As part of a final report to Southern in 2011 outlining the papers and presentations he produced for a $60,000 grant, Soon explained the policy relevance of the research he delivered:  "The hypothesized dangerous consequences of rising atmospheric CO2 are too speculative for responsible regulatory policy."

In announcing the completion of his 2009 sun-climate paper to Koch foundation executives, who had contributed $65,000 to fund the study, Soon said his findings were consistent with the hypothesis that the sun causes climatic change in the Arctic.

"It...raises serious questions about the wisdom of imposing cap-and-trade or other policies that would cripple energy production and economic activity, in the name of preventing catastrophic climate change," Soon told the executives in a 2009 email.

One study Soon published—funded by Southern and the Koch foundation—has stirred the debate about the fate of polar bears in the face of climate change and the loss of sea ice.

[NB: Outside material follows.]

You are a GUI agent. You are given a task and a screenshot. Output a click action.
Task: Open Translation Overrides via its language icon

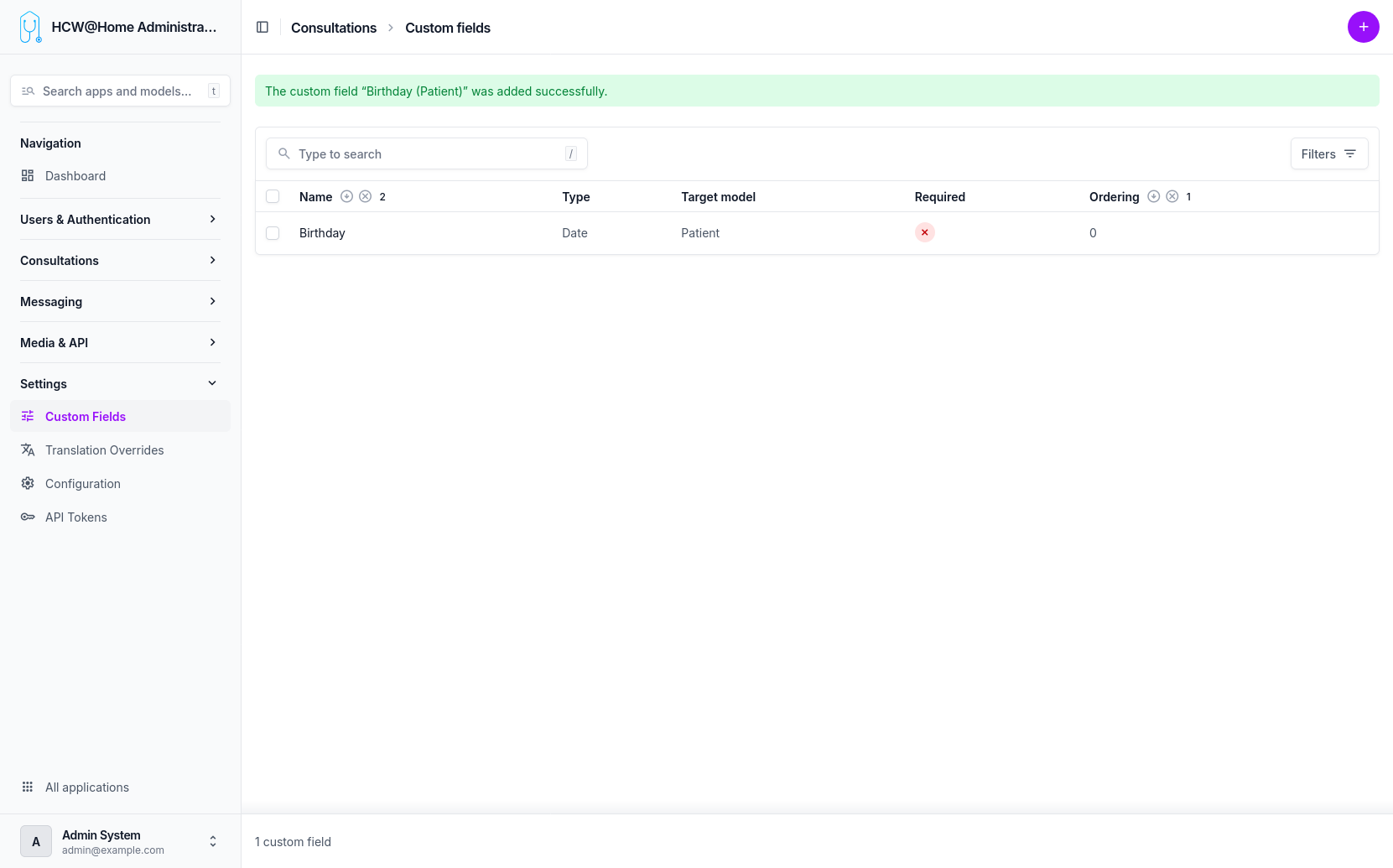[28, 450]
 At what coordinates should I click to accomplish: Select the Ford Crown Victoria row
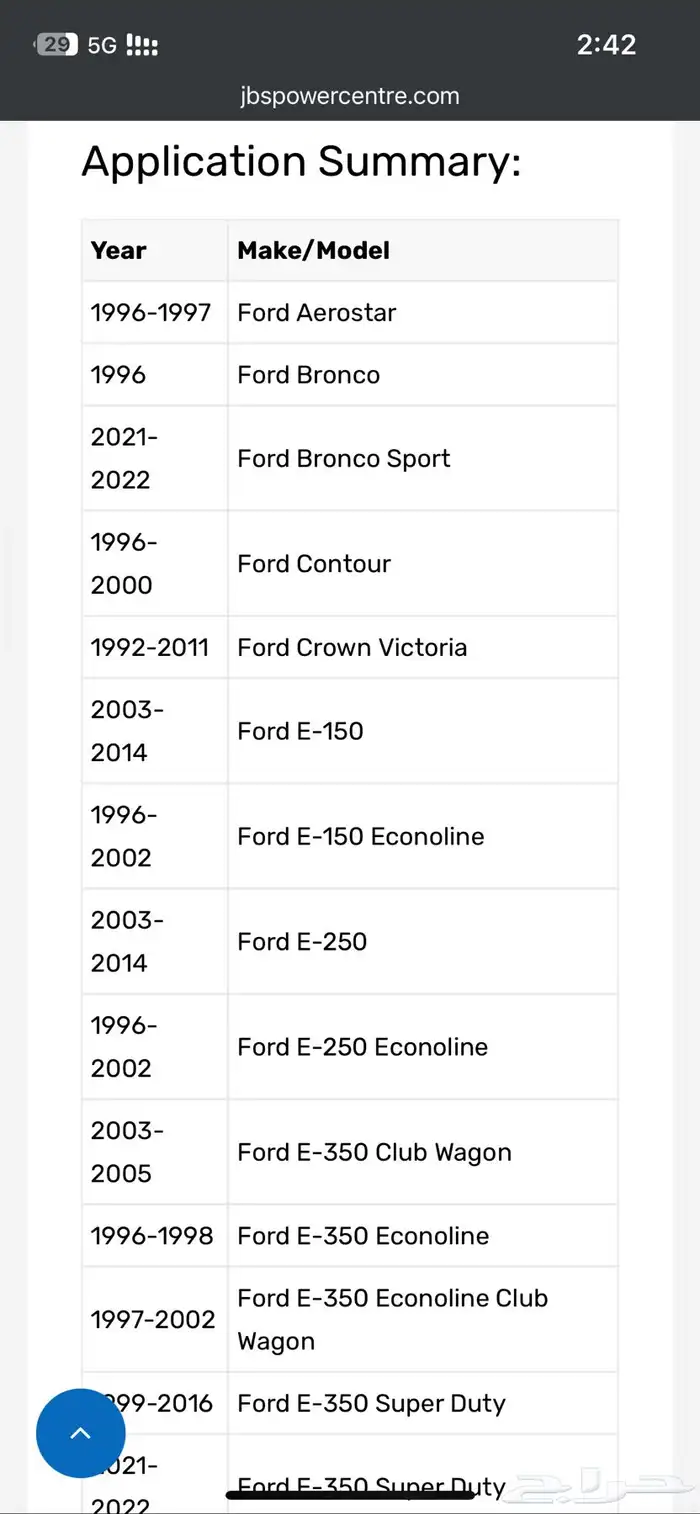[x=352, y=648]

In the study, Soon dismissed the idea that polar bears in the Canadian Arctic were at risk from the impacts of climate change—and questioned whether the region was even warming at all.

Davies said Soon's polar bear research goes to the heart of how the industry employs research like Soon's to deflect attention from the true cause of global warming.

"Climate change isn't something you can go out and see like a polluted river," he said. "But with the polar bears, all of a sudden you could see the results of climate change."

They were starving as their hunting grounds melted away, and people were beginning to connect all of this to the consequences of fossil fuel and atmospheric carbon, Davies said.

"So the companies are happy having Willie Soon out there," he said "These companies are paying him to go out in the world to cast doubt."

InsideClimate News reporters Lisa Song and Sabrina Shankman contributed to this report.